# Text to read
==========

Finally, this formulation also indicates why input injection $Ux$ is required in the model. Because the equilibrium point doesn’t depend on any “initial” value of $z_1$, if we did not have input injection then the output of the network would not, in fact, depend on its input. Input injection thus serves as a manner to ensure that the equilibrium point indeed depends on the input to the function, despite having an infinitely deep network.

## Properties of DEQs: Representational power, and implicit differentiation

Having defined the basic model, we will now address some fundamental questions about the representational capacity of DEQ models, and discuss how to apply the implicit function theorem we discussed in previous chapters, to compute gradients of and through these DEQ layers. For the purposes of this section, we will generalize the form of the DEQ previously stated, and simply refer the DEQ function $f(z,x)$ (i.e., in our previous form $f(x,y) = \sigma(Wz + Ux + b)$, and we are attempting to find a fixed point

$z^\star = f(z^\star,x).$

### Power of the DEQ representation

How powerful is the DEQ representation? Perhaps somewhat surprisingly (though the fact is quite obvious in retrospect), we can be very precise about the representational power of deep networks built upon this kind of equilibrium computation. Specifically, any deep network (of any depth, with any connectivity), can be represeented as a single layer DEQ model. Furthermore, this does not involve the kind of exponential parameter blowup common in single layer universal function approximation theorems: with the same number of parameters, a single layer DEQ can represent any network.

==========

# Given task A
From the passage on deep equilibrium models, copy out word for word the portion from "### Power of" to "represent any network.".
# Given task B
Extend the passage on deep equilibrium models with the next few sentences, picking up after its final sentence.

# Information supplied
==========

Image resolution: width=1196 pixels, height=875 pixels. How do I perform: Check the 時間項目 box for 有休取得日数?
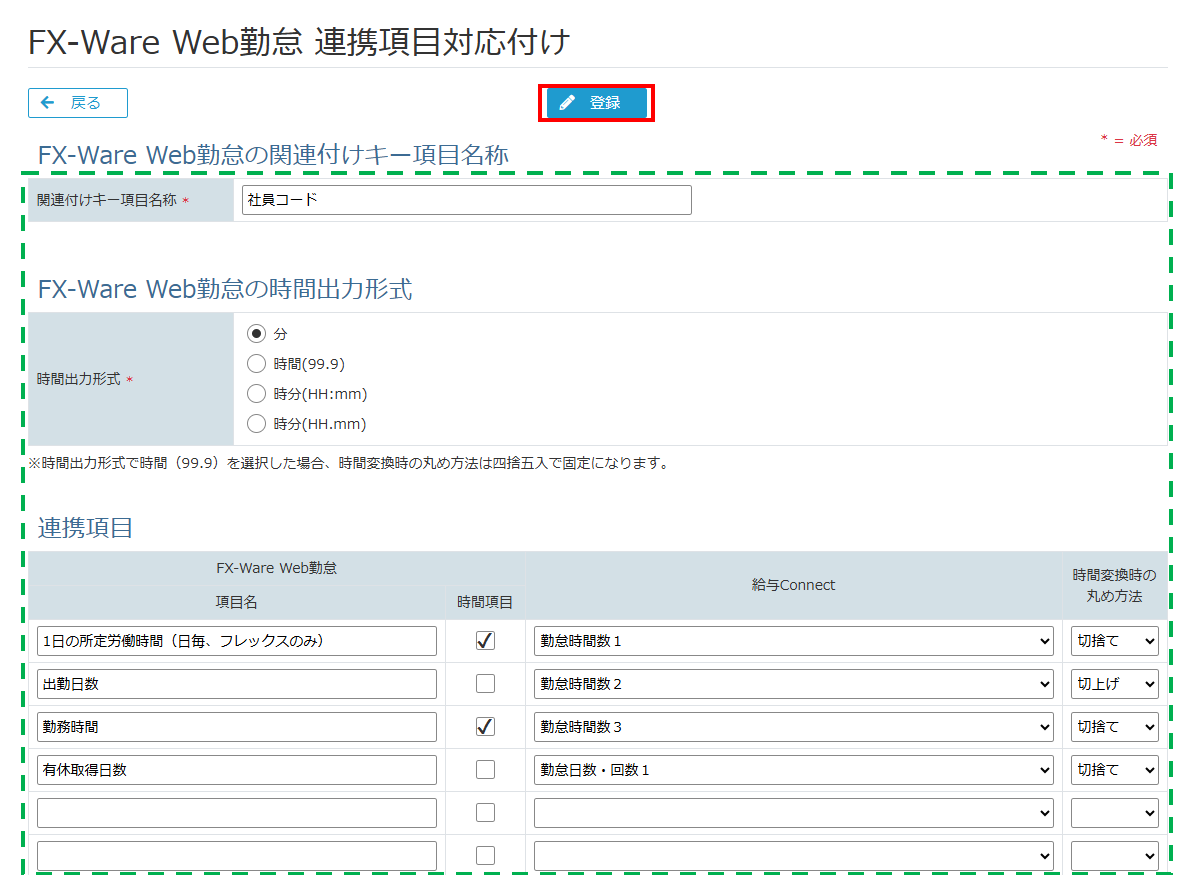tap(485, 769)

==========

# Written response A
### Power of the DEQ representation

How powerful is the DEQ representation? Perhaps somewhat surprisingly (though the fact is quite obvious in retrospect), we can be very precise about the representational power of deep networks built upon this kind of equilibrium computation. Specifically, any deep network (of any depth, with any connectivity), can be represeented as a single layer DEQ model. Furthermore, this does not involve the kind of exponential parameter blowup common in single layer universal function approximation theorems: with the same number of parameters, a single layer DEQ can represent any network.

# Written response B
The proof of this fact is quite simple. To see the intuition, consider a traditional composition of two functions $y = g_2(g_1(x))$. We can transform this into a single layer DEQ by simply concatentating all the intermediate terms of this function into a long vector,

$f(z,x) = f\left (\left [ \begin{array}{c}z_1 \\ z_2 \end{array} \right ], x \right ) = \left [ \begin{array}{c} g_1(x) \\ g_2(z_1) \end{array} \right ].$

Note that at an equilibrium point of this function $z^\star$, we have that

$z^\star = f(z^\star, x) \; \Longleftrightarrow \; z_1^\star = g_1(x), \;z_2^\star = g_2(z_1^\star) = g_2(g_1(x))$

i.e., if we compute an equilibirum point of this function, then the second component $z^\star_2$ is precisely the output of the original concatenated network. This logic of course applies to any computation graph, we can concatentate all intermediate products of a computation graph into the vector $z$, and have the function $f$ be the function that applies the “next” computation in the graph to each of these elements.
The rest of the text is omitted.